Cough Syrup is a collaborative digital archive presented in the form of an easily digested zine; It aims to document, share, and guide members of the Millennial and GenZ populations throughout a time of quarantine and social distancing.
Benjamin Lasala Tablada
I’m a member of what I like to describe as the ‘missing generation’—born in the year 1997, too young to relish in the golden age of the Backstreet Boys and the Spice Girls, yet old enough to still quote Vines even after its closure. Some say that I belong amongst the Millennial population, while others will argue that I’m a part of Generation Z, but this intersection is what makes my understanding of both communities so unique. I’ve lived through flip-phones, multiple recessions, saw the rise of Tik Tok, and am currently spending my 20’s in a global pandemic. The digital age is volatile in nature, but it is an outlet for this evolving community to express their ideas, moments of clarity, or in this case, obscurity.
Cough Syrup like its name suggests, soothes and alleviates—it does not heal, nor is it a solution to the ongoing pandemic—rather it serves as a method of coping and documents a time period in which members of the Millennial and GenZ communities feel tremendous amounts of discomfort. In light of the multiple nation-wide quarantines, members of these communities have utilized social media, memes, and digital applications like Zoom to serve as methods of self-discovery and a platform to exchange ideas.
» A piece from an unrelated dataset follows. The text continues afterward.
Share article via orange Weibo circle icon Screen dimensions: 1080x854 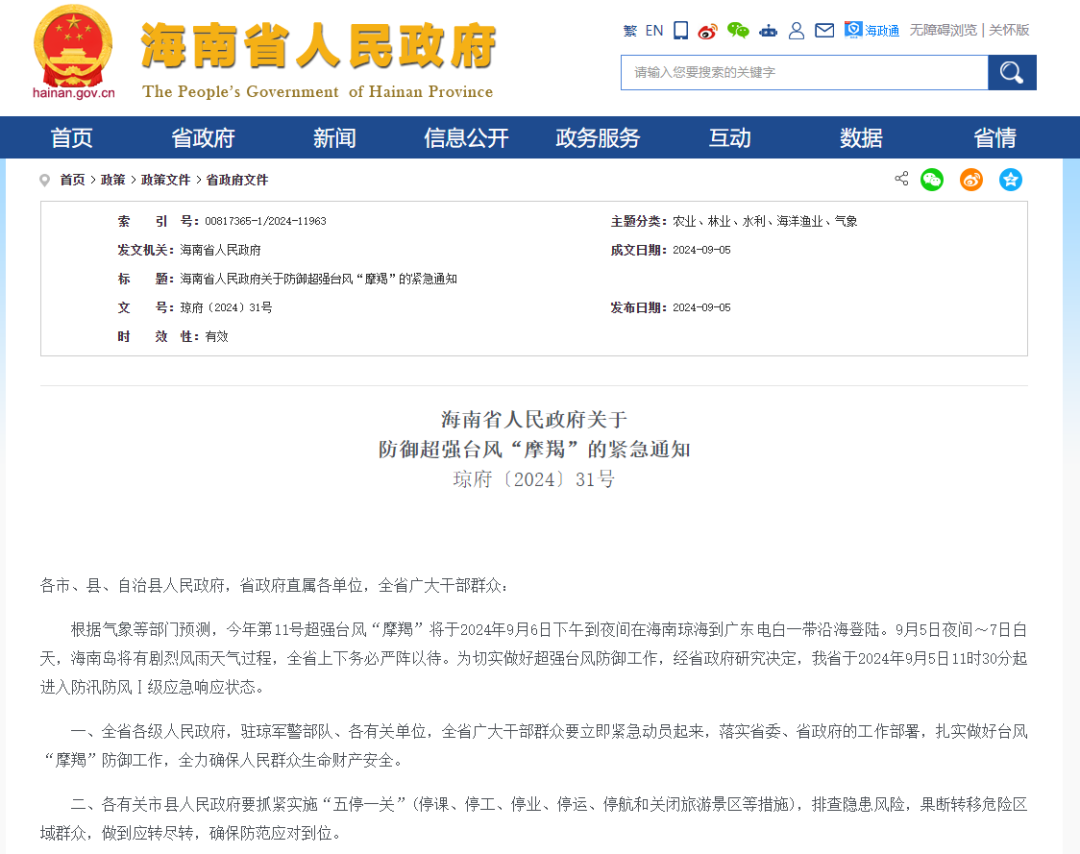(x=971, y=180)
The goal of this digital publication is to be humorous, philosophical, and profound, utilizing first-person interviews and current events as a method of chronicling this particular moment in history. Within ‘Cough Syrup’, the reader will find a plethora of relevant content from trending tik tok hashtags, the rise of Zoom, and data visualizations through screenshots and photographs. It attempts to deepen how 21st-century communities react to concepts of productivity, health and wellness, and the stark differences or similarities of our daily lifestyles through the lens of the ‘missing generation’.